Chesapeake was off nearly 8% on the day, and has fallen further since the earnings were released at the close. However, when you compare the $1.8 billion write down to the $7.1 billion write down reported recently by Chesapeake’s competitor Devon Energy (DVN), Chesapeake’s assets look comparably far more attractive. Chesapeake is considering selling stakes in some of its highest producing fields including the Barnett Shale, currently the largest and most prolific unconventional natural gas resource field in the U.S., according to the release. This property’s available average daily production increased 55% from a year ago and is home to 25 rigs at present. Over the past several months, Chesapeake has sold stakes in all three other major shale operations, with Barnett being the only remaining holdout. CEO Aubrey McClendon commented:
“Looking ahead, we believe that investors will increasingly recognize Chesapeake’s competitive advantages, including our industry-leading asset position in the Big 4 shale plays, our strong hedge position and our $4 billion in drilling carries, which will enable Chesapeake to deliver operational and financial results that we believe will be among the best in the industry for years to come.”
The fact that Chesapeake is willing to part with a portion of its leases in the valuable Barnett Shale speaks to just how tough things have gotten for natural gas producers as the price per unit has dropped from about $14 to just over $4. One of Chesapeake’s biggest problems right now is debt, as the company has a not insignificant amount of long term debt of more than $11 billion. We have little doubt Chesapeake will generate enough cash over the long term that the long term debt is not so much of a problem. However, more pressing are the company’s current liabilities of $2.7 billion which will come due in less than a year.
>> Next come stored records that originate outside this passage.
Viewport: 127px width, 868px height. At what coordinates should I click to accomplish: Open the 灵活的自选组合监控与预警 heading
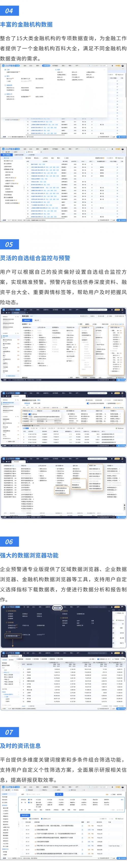pyautogui.click(x=35, y=258)
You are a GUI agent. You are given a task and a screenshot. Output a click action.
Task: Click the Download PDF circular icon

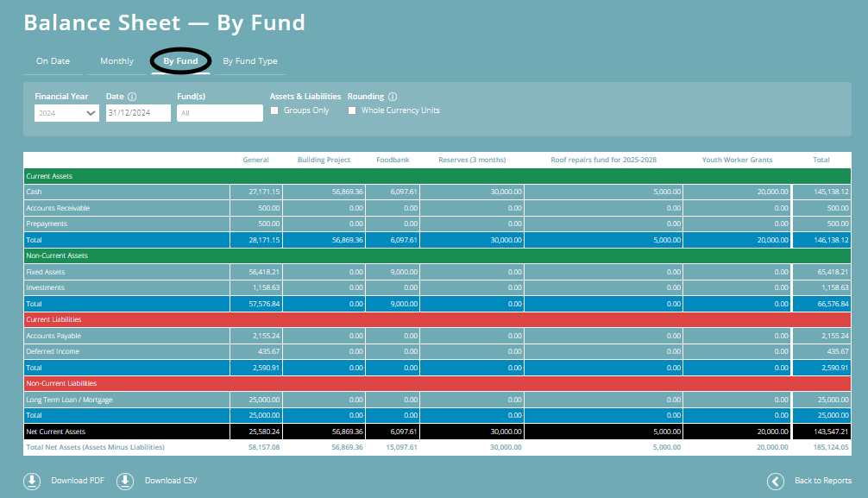pos(32,481)
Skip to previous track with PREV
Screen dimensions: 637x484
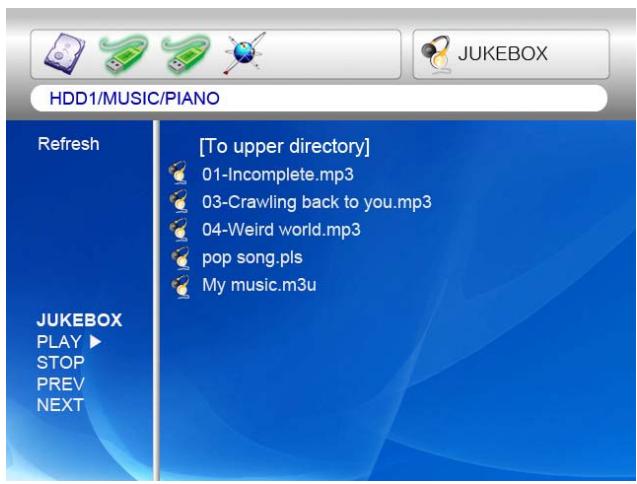pos(60,384)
With so much of Chesapeake’s assets tied up in leased property, as much as they may not like it, selling some of these assets may be the best way to cover the $1.3 billion gap between current assets and current liabilities.
So, although the price of CHK does look appealing compared to historical norms as sales growth has been quite strong and earnings are decent (excluding write downs), we are maintaining our Fairly Valued rating. At this point, the company has too much debt to ignore even if its shale leases are increasing production at an attractive rate. Of course, were the price of natural gas to recover in short order than Chesapeake would likely be able to keep its interests in all of its leased properties. All in all the company is managing fairly well to stay profitable considering the drop in gas prices, but at this time there is still a lot of risk until the company can get its debt liabilities under control.